# [页面摘录]
简介
每个机器学习爱好者都一定使用过或至少听说过 arXiv,它是一个免费开放的资料库,收藏了大量不同领域的学术研究论文。arXiv 中蕴含着丰富的知识,是研究人员、学者和开发人员的首选资源。然而,挑战不仅在于如何访问这些信息,还在于如何有效地组织和利用这些信息,尤其是在处理大规模数据集时。
在本文中,我们将重点讨论如何将詹姆斯-布里格斯(James Briggs)精心编译的 ai-arxiv-chunks 数据集转化为结构化知识图谱。这种转换可以更有效地检索和利用数据集中的信息,为检索增强生成(RAG)管道等高级应用铺平道路。
RAG 是一种前沿方法,它通过整合外部知识源来增强语言模型,从而做出更明智、更贴近上下文的反应。然而,当这些外部知识以图的形式结构化时,系统就可以利用概念、作者和论文之间丰富的相互联系,从而获得更精确、更有洞察力的结果。
RAG 与 GraphRAG
检索增强生成(RAG)可定义为通过让大型语言模型访问外部知识源来增强其输出的过程。
RAG 如何工作?
在 RAG 管道中,你通常会先将数据分割成小块(请参阅本文了解有关分割的更多信息),然后将它们存储到向量存储区中。矢量存储完成后,你就可以根据与用户输入查询的相似度来检索相应的文档。因此,你可以将这些文档提供给你的 llm,让它根据上下文做出响应。
RAG 与 GraphRAG 的区别
另一方面,GraphRAG 可以被定义为高级 RAG,它使用知识图谱来增强生成能力。在知识图谱中,你可以存储实体和实体之间的关系,从而在检索信息时获得更多的洞察力和上下文。
ai-arxiv-chunks 数据集
让我们从加载数据集 :
from datasets import load_dataset
data = load_dataset("jamescalam/ai-arxiv-chunked", split="train")

# [练习说明]
接着这篇讲用 ai-arxiv-chunks 数据集构建知识图谱的文章往下写,从加载数据集的那行代码之后开始。 下方列表可不必参考。

# [提取信息]
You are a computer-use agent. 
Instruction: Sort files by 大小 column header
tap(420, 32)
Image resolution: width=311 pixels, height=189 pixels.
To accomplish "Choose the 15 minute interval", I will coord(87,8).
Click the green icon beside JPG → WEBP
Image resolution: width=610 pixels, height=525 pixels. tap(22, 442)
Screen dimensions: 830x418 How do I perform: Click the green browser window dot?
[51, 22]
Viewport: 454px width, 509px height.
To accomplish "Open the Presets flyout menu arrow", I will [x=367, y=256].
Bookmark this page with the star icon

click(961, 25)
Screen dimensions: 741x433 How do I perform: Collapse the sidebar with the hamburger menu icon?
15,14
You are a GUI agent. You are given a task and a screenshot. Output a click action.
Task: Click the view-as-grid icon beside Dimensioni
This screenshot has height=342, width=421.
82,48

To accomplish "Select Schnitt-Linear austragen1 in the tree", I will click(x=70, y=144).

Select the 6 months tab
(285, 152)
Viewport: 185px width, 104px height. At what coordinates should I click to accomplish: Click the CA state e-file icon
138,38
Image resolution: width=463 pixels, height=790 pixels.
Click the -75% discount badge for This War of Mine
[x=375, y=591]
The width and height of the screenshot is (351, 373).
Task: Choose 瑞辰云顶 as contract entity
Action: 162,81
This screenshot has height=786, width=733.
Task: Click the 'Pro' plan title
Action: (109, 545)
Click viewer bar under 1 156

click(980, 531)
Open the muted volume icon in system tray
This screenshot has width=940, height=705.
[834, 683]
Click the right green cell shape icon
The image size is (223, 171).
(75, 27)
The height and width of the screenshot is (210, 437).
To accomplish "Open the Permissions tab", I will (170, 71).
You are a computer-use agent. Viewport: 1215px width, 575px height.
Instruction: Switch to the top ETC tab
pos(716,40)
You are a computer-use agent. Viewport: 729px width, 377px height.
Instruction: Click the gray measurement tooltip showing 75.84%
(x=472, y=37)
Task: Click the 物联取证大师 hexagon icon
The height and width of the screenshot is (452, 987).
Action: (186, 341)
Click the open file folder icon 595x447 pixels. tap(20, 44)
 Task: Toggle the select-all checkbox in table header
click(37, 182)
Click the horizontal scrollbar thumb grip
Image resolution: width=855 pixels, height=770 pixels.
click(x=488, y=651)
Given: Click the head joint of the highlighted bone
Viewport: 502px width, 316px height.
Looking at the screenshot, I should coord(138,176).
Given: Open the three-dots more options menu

# [书面回答]
data
Dataset({
features: ['doi', 'chunk-id', 'chunk', 'id', 'title', 'summary', 'source', 'authors', 'categories', 'comment', 'journal_ref', 'primary_category', 'published', 'updated', 'references'],
num_rows: 41584
})
由于我们不需要原始数据集中的所有列,因此让我们执行一个简单的映射转换,只保留相关信息:
data = data.map(lambda x: {
"id": f'{x["id"]}-{x["chunk-id"]}',
"text": x["chunk"],
"metadata": {
"title": x["title"],
"url": x["source"],
"primary_category": x["primary_category"],
"published": x["published"],
"updated": x["updated"],
"authors":x["authors"]
}
})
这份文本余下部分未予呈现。